China: 51 killed by floods - Dramatic rescue by any means
China has been facing catastrophic floods for the past three days, killing dozens of people.
The battle with the floods continues in China where at least 51 people have lost their lives. Note that deadly floods also occur in neighboring India due to heavy rainfall. Authorities in a Chinese city have been forced to rescue people with inflatables today, as many areas in the central part of the country are still under siege after catastrophic floods in the past three days.
Nearly 400 people were released
Henan, China's third-largest province with a population of nearly 100 million, has been hit in recent days by unprecedented rainfall that has caused widespread flooding and turned roads into rivers. In Chenzhou, the provincial capital, at least 12 people were killed when the city's subway flooded on Tuesday.
In the metropolis of 10 million people, rescuers and firefighters are still using huge pumps today to pump water that has accumulated on the streets. More than 395.000 people have been displaced by floods, which have caused 65,5 billion yuan (8,5 billion yuan) in property damage, city officials said today.
Fifteen residents of Chenzhou had to be rescued in a hurry with a bulldozer.
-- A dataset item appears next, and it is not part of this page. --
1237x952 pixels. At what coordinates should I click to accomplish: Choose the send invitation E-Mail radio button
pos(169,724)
Police have been deployed near the entrances of a tunnel, where many vehicles were trapped on Tuesday due to rising water. Security forces barred reporters from photographing the spot, and there may still be dead bodies in the tunnel inside underwater vehicles.
Bad weather is now moving further north. Heavy rains that fell overnight on Thursday caused new floods further north in the province. The city of Xinjiang, located 90 kilometers from Chenzhou, and its environs are isolated from the rest of the world as they have flooded after the overflow of the Wei River.
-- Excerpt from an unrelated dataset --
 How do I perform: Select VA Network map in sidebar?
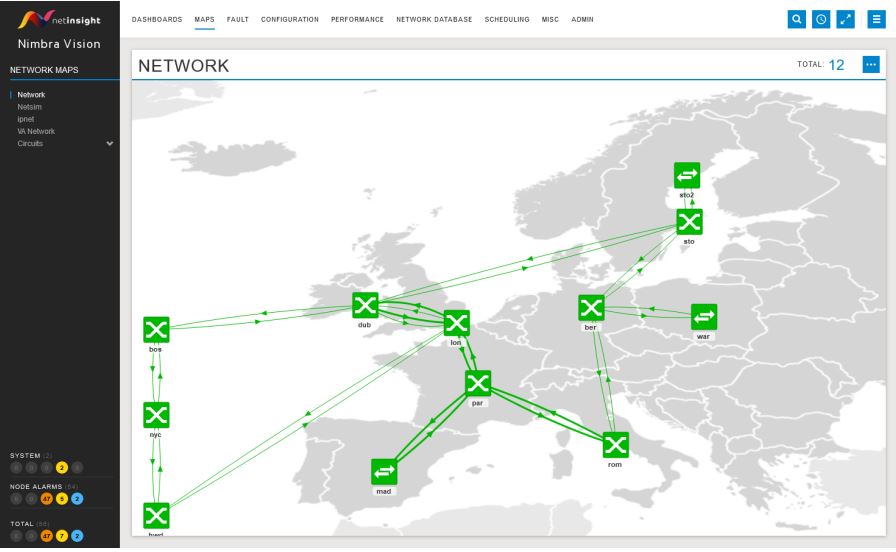[36, 131]
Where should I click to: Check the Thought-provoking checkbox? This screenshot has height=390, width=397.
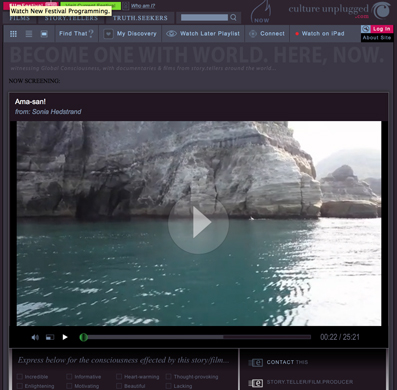pyautogui.click(x=169, y=377)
Images broadcast by Chinese state television CCTV show rescuers using inflatable and makeshift floating bridges to rescue trapped residents of the city. More than 9.000 people were rescued this way, while another 19.000 remain to be transported to safety, CCTV said. At the same time thousands of acres of arable land have been flooded, while outside the water only the tops of the trees are visible.
Scientists attribute climate change to the storms that hit central China, the worst in the region for 60 years, and records have been kept. Further east, Chinese authorities are watching with concern the development of Hurricane In-fa, which is accompanied by torrential rains and winds blowing at a speed of 130 kilometers per hour. In-fa is expected to arrive in the Shanghai area tomorrow, Saturday, where tens of millions of people live.